Skaugen E, Walløe L
Acta Physiol Scand. 1979 Dec;107(4):343-63. doi: 10.1111/j.1748-1716.1979.tb06486.x.
A nerve membrane model with a two-state pore system was investigated by computer simulation in the uniform (space-clamped) case. Both sodium and potassium conducting pores were modelled, each pore having four independent gates which switched randomly between the open and the closed position, governed by the assumed rate constants. Each pore conducted only when all the gates were open. The model was based upon the Hodgkin-Huxley equations for the giant axon in squid, and in the limit of an infinite number of pores it was identical to these. The firing behaviour of this model as a function of the number of pores and the injected current were investigated. The mean firing frequency and the distribution of interspike intervals were mainly used in the presentation of the results. It was found that for pore numbers less than about 20 000 the main effects due to a finite number of pores were a lowering of the current threshold for firing and a more linear frequency current relationship relative to that of the original H-H equations. For higher pore numbers an increase in the current threshold and a pronounced burst firing close to the threshold were found.

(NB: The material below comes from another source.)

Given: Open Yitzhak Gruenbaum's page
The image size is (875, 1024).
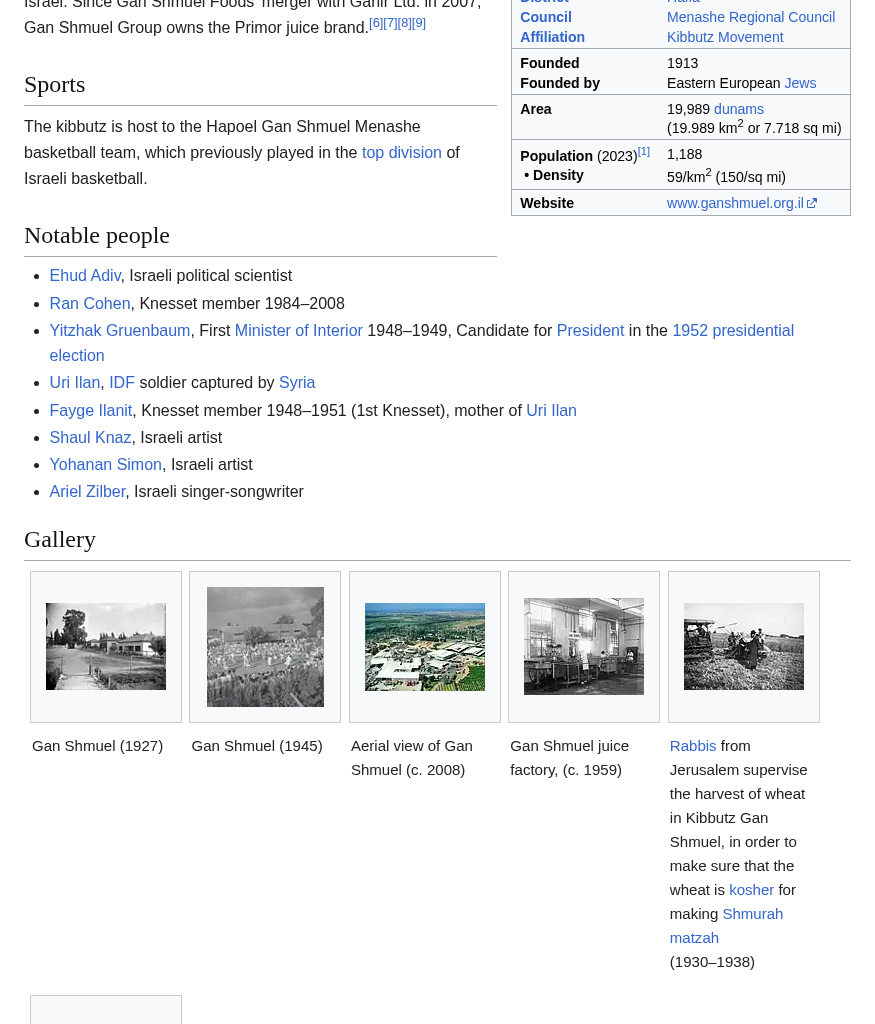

通过计算机模拟研究了均匀(空间钳制)情况下具有双态孔系统的神经膜模型。对钠和钾传导孔均进行了建模,每个孔有四个独立的门,这些门在打开和关闭位置之间随机切换,由假定的速率常数控制。每个孔仅在所有门都打开时才传导。该模型基于鱿鱼巨轴突的霍奇金 - 赫胥黎方程,在无限数量的孔的极限情况下,它与这些方程相同。研究了该模型作为孔数量和注入电流函数的放电行为。结果呈现主要使用平均放电频率和峰间间隔分布。发现对于小于约20000的孔数量,有限数量的孔产生的主要影响是降低了放电的电流阈值以及相对于原始H - H方程具有更线性的频率 - 电流关系。对于更高的孔数量,发现电流阈值增加且在阈值附近出现明显的爆发式放电。